I have the iids $\ X_1,X_2, … , X_n$ with pmf $\ P(X_i = x_i) = {{m}\choose{x_i}}\theta^{x_i}(1-\theta)^{m-x_i}, 0 \leq x_i \leq m$
I have the unbiased estimator $\ X_1/m$, the sufficient statistic $T = \sum X_i $ and I want to use Rao-Blackwell to find another unbiased estimator for $\theta$.

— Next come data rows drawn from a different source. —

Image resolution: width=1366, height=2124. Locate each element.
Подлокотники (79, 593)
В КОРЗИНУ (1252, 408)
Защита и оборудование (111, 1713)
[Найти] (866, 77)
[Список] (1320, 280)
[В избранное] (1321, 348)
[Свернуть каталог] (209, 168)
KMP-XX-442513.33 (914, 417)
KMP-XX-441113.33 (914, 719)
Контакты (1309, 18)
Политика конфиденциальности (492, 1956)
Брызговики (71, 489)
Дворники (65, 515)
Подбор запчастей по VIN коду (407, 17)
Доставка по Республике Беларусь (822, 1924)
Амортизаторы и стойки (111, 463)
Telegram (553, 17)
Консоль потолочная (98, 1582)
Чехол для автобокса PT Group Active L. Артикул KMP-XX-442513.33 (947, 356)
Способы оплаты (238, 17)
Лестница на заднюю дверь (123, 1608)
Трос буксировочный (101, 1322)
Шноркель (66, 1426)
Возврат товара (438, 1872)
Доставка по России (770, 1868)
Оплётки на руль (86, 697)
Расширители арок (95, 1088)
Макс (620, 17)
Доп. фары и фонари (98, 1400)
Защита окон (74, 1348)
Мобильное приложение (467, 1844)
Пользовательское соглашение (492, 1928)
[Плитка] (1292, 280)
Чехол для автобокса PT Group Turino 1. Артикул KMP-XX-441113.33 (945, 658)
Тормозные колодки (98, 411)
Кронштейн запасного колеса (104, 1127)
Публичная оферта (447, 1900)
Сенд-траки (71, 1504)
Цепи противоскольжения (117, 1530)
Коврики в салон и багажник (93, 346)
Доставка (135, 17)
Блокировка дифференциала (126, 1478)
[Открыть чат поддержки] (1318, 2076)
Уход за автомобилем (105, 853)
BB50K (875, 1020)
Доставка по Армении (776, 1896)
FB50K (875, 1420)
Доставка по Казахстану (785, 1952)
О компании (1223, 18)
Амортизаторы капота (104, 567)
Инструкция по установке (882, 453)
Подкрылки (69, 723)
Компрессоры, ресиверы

So I do $\theta' = E(X_1/m \vert {T}) $
$ = 1/m \sum k P(X_1 = k \vert T = t) = 1/m \sum k{{m}\choose{k}}{{mn-m}\choose{t-k}}/{{mn}\choose{t}} $
But then I can't evaluate this sum. Have I gone wrong?
Best Answer
Update based on whuber's comment.
First some notation. Let $T_{-1} = \sum_{i=2}^nX_i$ and note that $T \sim Binom(nm, \theta)$ and $T_{-1} \sim Binom((n-1)m, \theta)$. Moreover, note that $X_1$ and $T_{-1}$ are independent.
\begin{align*} \phi(T) &= E(X_1/m |T =t) \\ &= \frac{1}{m}E(X_1|T=t) \\ &= \frac{1}{m}\sum_{x=0}^m xP(X_1=x|T=t) \\ &= \frac{1}{m}\sum_{x=0}^m x\frac{P(X_1=x \cap T=t)}{P(T=t)} \\ &= \frac{1}{m}\sum_{x=0}^m x\frac{P(X_1=x \cap T_{-1}=t-x)}{P(T=t)} \\ &= \frac{1}{m}\sum_{x=0}^m x\frac{P(X_1=x)P(T_{-1}=t-x)}{P(T=t)} \\ &= \frac{1}{m}\sum_{x=0}^m x\frac{\binom{m}{x}\theta^x(1-\theta)^{m-x}\binom{(n-1)m}{t-x}\theta^{t-x}(1-\theta)^{(n-1)m-t+x}}{\binom{nm}{t}\theta^t(1-\theta)^{nm-t}} \\ &= \frac{1}{m}\sum_{x=0}^m x\frac{\binom{m}{x}\binom{nm -m}{t-x}}{\binom{nm}{t}} \\ &= \frac{1}{m}\sum_{x=0}^m x f(x;nm, m, t) \quad\text{where $f$ is the pmf of a hypergeometric random variable}\\ &= \frac{1}{m}E(X) \quad \text{where $X$ is a hypergeometric rv} \\ &= \frac{1}{m}\frac{tm}{mn} = \frac{t}{mn} \end{align*}
Recalling that $t$ is the value of $T$, we get $\hat\theta_{UMVUE} = \frac{T}{nm}$ as expected.